You need to write a small application that will handle a huge number of files (40-50 thousand)

To improve performance, multithreading is needed, but how should it be implemented? 40 thousand threads is a bad option.

  • use the thread pool - free_ze
  • 3
    The general rule is that there should be no more threads than cores / processors - this time (otherwise switching will eat all the benefits ... exception - when threads often expect something), and second, if all threads are actively working with the disk, I'm afraid the benefits of multithreading may not be at all - each thread will pull the disk in its own direction. The answer, in fact, is one - experiment, profiling. - Harry
  • @Harry turns out that you need to use 2-4 streams, which, after processing a single file, will request the path to the next one? - Vitali
  • The number of streams can strongly depend on the current iron. For example, ssd or hdd. Therefore, as written above - just experiment with the number of threads and measure the speed. Yes, it is quite expensive to create 40k streams (on 32bit systems you will most likely end up somewhere between 600-700 streams, the axis simply will not allow more). - KoVadim
  • one
    In modern operating systems, caching disk data can significantly reduce the time of the program when it is restarted. Thus, the effect of the actual parallelization will be visible during the second and subsequent launches, and the first time the program is called, the disk is likely to mask the increase in speed. In any case, conduct independent experiments on a specific system.
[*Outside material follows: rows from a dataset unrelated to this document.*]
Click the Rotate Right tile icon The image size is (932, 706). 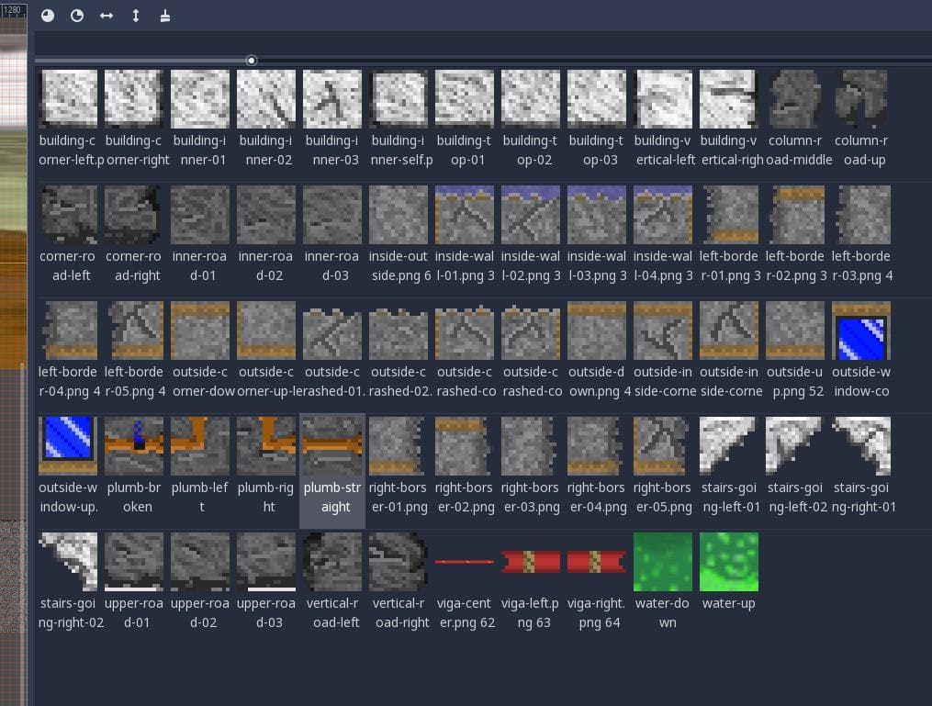[77, 16]
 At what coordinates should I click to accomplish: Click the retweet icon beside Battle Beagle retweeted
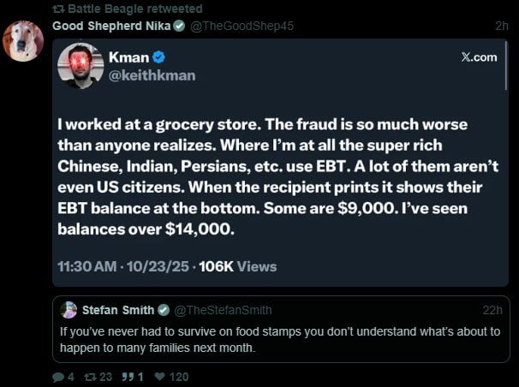coord(58,9)
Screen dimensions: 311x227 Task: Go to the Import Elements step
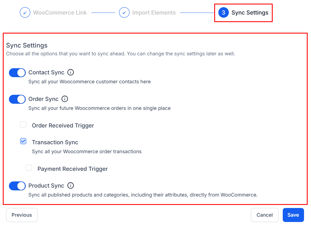tap(154, 13)
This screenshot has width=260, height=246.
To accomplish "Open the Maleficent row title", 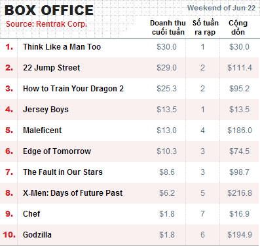I will (x=43, y=131).
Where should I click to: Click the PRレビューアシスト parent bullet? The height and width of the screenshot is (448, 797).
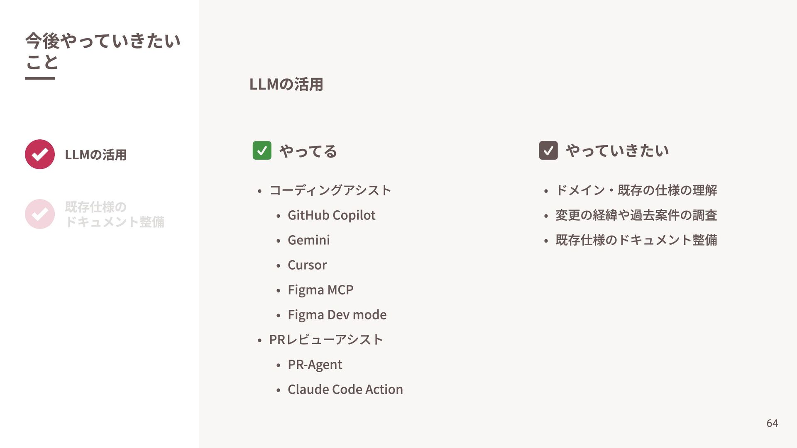coord(326,340)
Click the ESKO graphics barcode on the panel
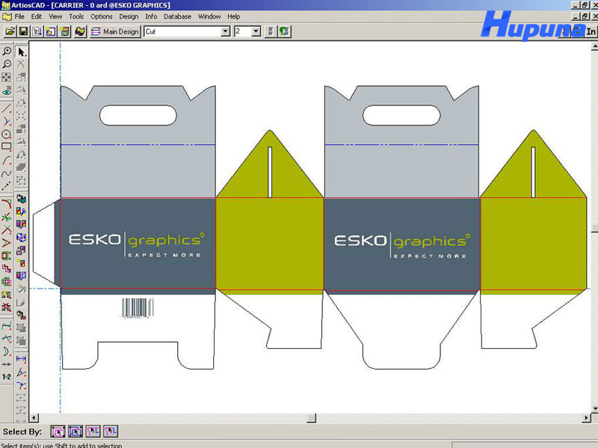Viewport: 598px width, 448px height. pyautogui.click(x=137, y=306)
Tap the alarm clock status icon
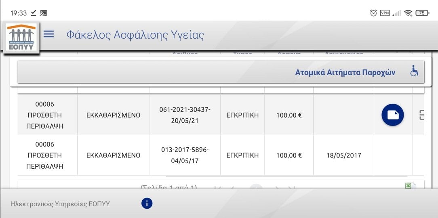The height and width of the screenshot is (218, 438). point(373,13)
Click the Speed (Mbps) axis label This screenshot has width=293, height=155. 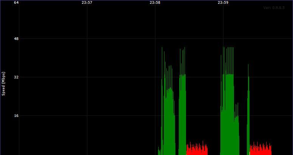3,84
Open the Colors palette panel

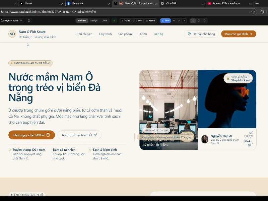(x=138, y=20)
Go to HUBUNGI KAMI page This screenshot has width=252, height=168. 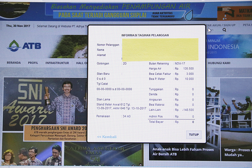click(x=219, y=63)

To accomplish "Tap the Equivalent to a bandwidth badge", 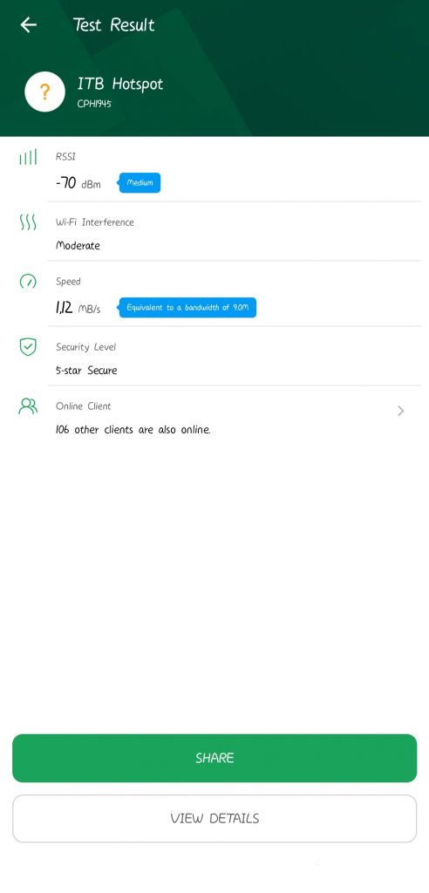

Decide on the technology you intend to use - POSIX Threads, Qt or Boost, OpenMP / TBB, and others like them, other means specific to languages ​​other than C ++. - iksemyonov

1 answer 1

The general rule is that there should be no more threads than cores / processors - this time (otherwise switching will eat all the benefits ... exception - when threads often expect something), and second, if all threads are actively working with the disk, I'm afraid the benefits of multithreading may not be at all - each thread will pull the disk in its own direction. The answer, in fact, is one - experiment, profiling.